Rewrite all of the material below as a numbered list with one line per item, and leave out the blank lines.

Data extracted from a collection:
____________________
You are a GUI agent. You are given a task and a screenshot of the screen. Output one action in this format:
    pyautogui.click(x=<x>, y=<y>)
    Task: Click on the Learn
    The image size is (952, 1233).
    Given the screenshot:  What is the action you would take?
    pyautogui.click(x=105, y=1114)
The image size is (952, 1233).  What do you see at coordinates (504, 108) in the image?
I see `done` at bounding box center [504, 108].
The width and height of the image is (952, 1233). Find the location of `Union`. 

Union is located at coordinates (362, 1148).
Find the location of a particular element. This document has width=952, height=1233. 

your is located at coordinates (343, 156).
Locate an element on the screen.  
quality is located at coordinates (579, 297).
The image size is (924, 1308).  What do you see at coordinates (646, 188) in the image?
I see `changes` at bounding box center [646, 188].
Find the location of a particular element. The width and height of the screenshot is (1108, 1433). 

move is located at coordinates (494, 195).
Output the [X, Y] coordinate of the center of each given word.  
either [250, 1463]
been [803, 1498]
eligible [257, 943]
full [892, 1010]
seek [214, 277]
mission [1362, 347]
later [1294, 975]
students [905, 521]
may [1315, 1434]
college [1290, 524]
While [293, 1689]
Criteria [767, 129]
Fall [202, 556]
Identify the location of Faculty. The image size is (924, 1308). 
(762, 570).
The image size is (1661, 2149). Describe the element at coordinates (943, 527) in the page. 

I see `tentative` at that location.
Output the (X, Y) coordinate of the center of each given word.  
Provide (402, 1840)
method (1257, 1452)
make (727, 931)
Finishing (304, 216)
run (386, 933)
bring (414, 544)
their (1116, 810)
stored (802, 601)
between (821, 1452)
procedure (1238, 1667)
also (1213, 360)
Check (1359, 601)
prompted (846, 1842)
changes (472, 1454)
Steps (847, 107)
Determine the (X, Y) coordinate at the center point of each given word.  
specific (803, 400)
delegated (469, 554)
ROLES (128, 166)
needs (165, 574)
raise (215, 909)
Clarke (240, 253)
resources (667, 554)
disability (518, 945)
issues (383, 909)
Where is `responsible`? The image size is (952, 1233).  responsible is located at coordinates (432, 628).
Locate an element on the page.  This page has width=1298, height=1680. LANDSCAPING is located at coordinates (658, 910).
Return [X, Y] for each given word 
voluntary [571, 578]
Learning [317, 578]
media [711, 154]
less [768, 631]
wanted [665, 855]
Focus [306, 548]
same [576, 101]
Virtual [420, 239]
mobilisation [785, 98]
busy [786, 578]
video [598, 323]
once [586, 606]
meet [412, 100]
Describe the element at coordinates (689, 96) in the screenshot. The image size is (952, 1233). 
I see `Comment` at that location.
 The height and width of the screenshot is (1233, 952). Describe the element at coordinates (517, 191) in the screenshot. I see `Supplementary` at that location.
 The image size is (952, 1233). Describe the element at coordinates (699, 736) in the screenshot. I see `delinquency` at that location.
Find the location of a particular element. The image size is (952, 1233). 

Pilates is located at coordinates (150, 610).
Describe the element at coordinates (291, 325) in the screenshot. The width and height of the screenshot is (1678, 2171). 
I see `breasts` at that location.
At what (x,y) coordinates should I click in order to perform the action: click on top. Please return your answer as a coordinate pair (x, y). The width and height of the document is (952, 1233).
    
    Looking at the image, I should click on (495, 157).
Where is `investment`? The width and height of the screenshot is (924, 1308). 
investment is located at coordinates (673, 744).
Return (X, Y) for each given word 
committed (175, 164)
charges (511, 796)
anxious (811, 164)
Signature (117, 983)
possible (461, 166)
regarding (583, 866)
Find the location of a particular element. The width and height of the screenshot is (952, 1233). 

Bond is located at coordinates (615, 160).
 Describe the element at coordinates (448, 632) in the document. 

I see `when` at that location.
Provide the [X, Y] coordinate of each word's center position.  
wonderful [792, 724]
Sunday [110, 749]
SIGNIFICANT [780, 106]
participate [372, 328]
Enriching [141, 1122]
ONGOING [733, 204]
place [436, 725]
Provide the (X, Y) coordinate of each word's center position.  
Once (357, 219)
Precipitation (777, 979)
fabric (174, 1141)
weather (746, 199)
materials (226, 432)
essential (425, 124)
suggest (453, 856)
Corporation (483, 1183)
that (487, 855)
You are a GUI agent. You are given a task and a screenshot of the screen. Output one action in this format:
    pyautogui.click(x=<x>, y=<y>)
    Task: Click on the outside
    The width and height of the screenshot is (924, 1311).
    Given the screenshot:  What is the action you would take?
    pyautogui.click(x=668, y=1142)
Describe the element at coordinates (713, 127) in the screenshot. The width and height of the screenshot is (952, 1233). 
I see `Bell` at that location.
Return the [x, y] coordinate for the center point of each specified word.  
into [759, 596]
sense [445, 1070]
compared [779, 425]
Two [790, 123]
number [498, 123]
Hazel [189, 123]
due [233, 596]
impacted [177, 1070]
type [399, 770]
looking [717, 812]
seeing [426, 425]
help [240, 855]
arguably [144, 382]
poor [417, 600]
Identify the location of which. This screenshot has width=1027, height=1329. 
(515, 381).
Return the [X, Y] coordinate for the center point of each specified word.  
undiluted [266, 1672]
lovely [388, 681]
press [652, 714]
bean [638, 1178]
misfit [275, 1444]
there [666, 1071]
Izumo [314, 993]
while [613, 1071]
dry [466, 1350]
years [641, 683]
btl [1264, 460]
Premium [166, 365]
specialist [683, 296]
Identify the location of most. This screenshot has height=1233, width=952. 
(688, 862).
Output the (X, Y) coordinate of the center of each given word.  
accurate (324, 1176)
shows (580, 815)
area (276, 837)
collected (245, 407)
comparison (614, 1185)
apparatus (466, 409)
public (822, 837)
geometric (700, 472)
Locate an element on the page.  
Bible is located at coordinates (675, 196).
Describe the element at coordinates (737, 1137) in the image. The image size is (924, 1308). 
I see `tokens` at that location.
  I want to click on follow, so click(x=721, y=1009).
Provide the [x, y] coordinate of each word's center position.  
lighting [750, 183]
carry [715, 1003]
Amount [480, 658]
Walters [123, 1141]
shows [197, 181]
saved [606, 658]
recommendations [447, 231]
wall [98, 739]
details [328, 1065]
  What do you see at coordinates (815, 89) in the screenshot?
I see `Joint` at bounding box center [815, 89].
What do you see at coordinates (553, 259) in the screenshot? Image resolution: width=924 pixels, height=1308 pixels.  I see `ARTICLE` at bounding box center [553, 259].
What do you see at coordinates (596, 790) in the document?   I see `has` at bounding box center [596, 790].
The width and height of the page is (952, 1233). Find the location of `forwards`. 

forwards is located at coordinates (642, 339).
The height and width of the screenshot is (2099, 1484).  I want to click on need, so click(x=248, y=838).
____________________
◆ Response
1. You are a GUI agent. You are given a task and a screenshot of the screen. Output one action in this format:
2.     pyautogui.click(x=<x>, y=<y>)
3.     Task: Click on the Learn
4.     The image size is (952, 1233).
5.     Given the screenshot:  What is the action you would take?
6.     pyautogui.click(x=105, y=1114)
7. The image size is (952, 1233).  What do you see at coordinates (504, 108) in the image?
8. I see `done` at bounding box center [504, 108].
9. The width and height of the image is (952, 1233). Find the location of `Union`. 
10. Union is located at coordinates (362, 1148).
11. Find the location of a particular element. This document has width=952, height=1233. 
12. your is located at coordinates (343, 156).
13. Locate an element on the screen.  
14. quality is located at coordinates (579, 297).
15. The image size is (924, 1308).  What do you see at coordinates (646, 188) in the image?
16. I see `changes` at bounding box center [646, 188].
17. Find the location of a particular element. The width and height of the screenshot is (1108, 1433). 
18. move is located at coordinates (494, 195).
19. Output the [X, Y] coordinate of the center of each given word.  
20. either [250, 1463]
21. been [803, 1498]
22. eligible [257, 943]
23. full [892, 1010]
24. seek [214, 277]
25. mission [1362, 347]
26. later [1294, 975]
27. students [905, 521]
28. may [1315, 1434]
29. college [1290, 524]
30. While [293, 1689]
31. Criteria [767, 129]
32. Fall [202, 556]
33. Identify the location of Faculty. The image size is (924, 1308). 
34. (762, 570).
35. The image size is (1661, 2149). Describe the element at coordinates (943, 527) in the page. 
36. I see `tentative` at that location.
37. Output the (X, Y) coordinate of the center of each given word.  
38. Provide (402, 1840)
39. method (1257, 1452)
40. make (727, 931)
41. Finishing (304, 216)
42. run (386, 933)
43. bring (414, 544)
44. their (1116, 810)
45. stored (802, 601)
46. between (821, 1452)
47. procedure (1238, 1667)
48. also (1213, 360)
49. Check (1359, 601)
50. prompted (846, 1842)
51. changes (472, 1454)
52. Steps (847, 107)
53. Determine the (X, Y) coordinate at the center point of each given word.  
54. specific (803, 400)
55. delegated (469, 554)
56. ROLES (128, 166)
57. needs (165, 574)
58. raise (215, 909)
59. Clarke (240, 253)
60. resources (667, 554)
61. disability (518, 945)
62. issues (383, 909)
63. Where is `responsible`? The image size is (952, 1233).  responsible is located at coordinates (432, 628).
64. Locate an element on the page.  This page has width=1298, height=1680. LANDSCAPING is located at coordinates (658, 910).
65. Return [X, Y] for each given word 
66. voluntary [571, 578]
67. Learning [317, 578]
68. media [711, 154]
69. less [768, 631]
70. wanted [665, 855]
71. Focus [306, 548]
72. same [576, 101]
73. Virtual [420, 239]
74. mobilisation [785, 98]
75. busy [786, 578]
76. video [598, 323]
77. once [586, 606]
78. meet [412, 100]
79. Describe the element at coordinates (689, 96) in the screenshot. The image size is (952, 1233). 
80. I see `Comment` at that location.
81.  The height and width of the screenshot is (1233, 952). Describe the element at coordinates (517, 191) in the screenshot. I see `Supplementary` at that location.
82.  The image size is (952, 1233). Describe the element at coordinates (699, 736) in the screenshot. I see `delinquency` at that location.
83. Find the location of a particular element. The image size is (952, 1233). 
84. Pilates is located at coordinates (150, 610).
85. Describe the element at coordinates (291, 325) in the screenshot. The width and height of the screenshot is (1678, 2171). 
86. I see `breasts` at that location.
87. At what (x,y) coordinates should I click in order to perform the action: click on top. Please return your answer as a coordinate pair (x, y). The width and height of the document is (952, 1233).
88.     Looking at the image, I should click on (495, 157).
89. Where is `investment`? The width and height of the screenshot is (924, 1308). 
90. investment is located at coordinates (673, 744).
91. Return (X, Y) for each given word 
92. committed (175, 164)
93. charges (511, 796)
94. anxious (811, 164)
95. Signature (117, 983)
96. possible (461, 166)
97. regarding (583, 866)
98. Find the location of a particular element. The width and height of the screenshot is (952, 1233). 
99. Bond is located at coordinates (615, 160).
100.  Describe the element at coordinates (448, 632) in the document. 
101. I see `when` at that location.
102. Provide the [X, Y] coordinate of each word's center position.  
103. wonderful [792, 724]
104. Sunday [110, 749]
105. SIGNIFICANT [780, 106]
106. participate [372, 328]
107. Enriching [141, 1122]
108. ONGOING [733, 204]
109. place [436, 725]
110. Provide the (X, Y) coordinate of each word's center position.  
111. Once (357, 219)
112. Precipitation (777, 979)
113. fabric (174, 1141)
114. weather (746, 199)
115. materials (226, 432)
116. essential (425, 124)
117. suggest (453, 856)
118. Corporation (483, 1183)
119. that (487, 855)
120. You are a GUI agent. You are given a task and a screenshot of the screen. Output one action in this format:
121.     pyautogui.click(x=<x>, y=<y>)
122.     Task: Click on the outside
123.     The width and height of the screenshot is (924, 1311).
124.     Given the screenshot:  What is the action you would take?
125.     pyautogui.click(x=668, y=1142)
126. Describe the element at coordinates (713, 127) in the screenshot. The width and height of the screenshot is (952, 1233). 
127. I see `Bell` at that location.
128. Return the [x, y] coordinate for the center point of each specified word.  
129. into [759, 596]
130. sense [445, 1070]
131. compared [779, 425]
132. Two [790, 123]
133. number [498, 123]
134. Hazel [189, 123]
135. due [233, 596]
136. impacted [177, 1070]
137. type [399, 770]
138. looking [717, 812]
139. seeing [426, 425]
140. help [240, 855]
141. arguably [144, 382]
142. poor [417, 600]
143. Identify the location of which. This screenshot has width=1027, height=1329. 
144. (515, 381).
145. Return the [X, Y] coordinate for the center point of each specified word.  
146. undiluted [266, 1672]
147. lovely [388, 681]
148. press [652, 714]
149. bean [638, 1178]
150. misfit [275, 1444]
151. there [666, 1071]
152. Izumo [314, 993]
153. while [613, 1071]
154. dry [466, 1350]
155. years [641, 683]
156. btl [1264, 460]
157. Premium [166, 365]
158. specialist [683, 296]
159. Identify the location of most. This screenshot has height=1233, width=952. 
160. (688, 862).
161. Output the (X, Y) coordinate of the center of each given word.  
162. accurate (324, 1176)
163. shows (580, 815)
164. area (276, 837)
165. collected (245, 407)
166. comparison (614, 1185)
167. apparatus (466, 409)
168. public (822, 837)
169. geometric (700, 472)
170. Locate an element on the page.  
171. Bible is located at coordinates (675, 196).
172. Describe the element at coordinates (737, 1137) in the image. The image size is (924, 1308). 
173. I see `tokens` at that location.
174.   I want to click on follow, so click(x=721, y=1009).
175. Provide the [x, y] coordinate of each word's center position.  
176. lighting [750, 183]
177. carry [715, 1003]
178. Amount [480, 658]
179. Walters [123, 1141]
180. shows [197, 181]
181. saved [606, 658]
182. recommendations [447, 231]
183. wall [98, 739]
184. details [328, 1065]
185.   What do you see at coordinates (815, 89) in the screenshot?
186. I see `Joint` at bounding box center [815, 89].
187. What do you see at coordinates (553, 259) in the screenshot? Image resolution: width=924 pixels, height=1308 pixels.  I see `ARTICLE` at bounding box center [553, 259].
188. What do you see at coordinates (596, 790) in the document?   I see `has` at bounding box center [596, 790].
189. The width and height of the page is (952, 1233). Find the location of `forwards`. 
190. forwards is located at coordinates (642, 339).
191. The height and width of the screenshot is (2099, 1484).  I want to click on need, so click(x=248, y=838).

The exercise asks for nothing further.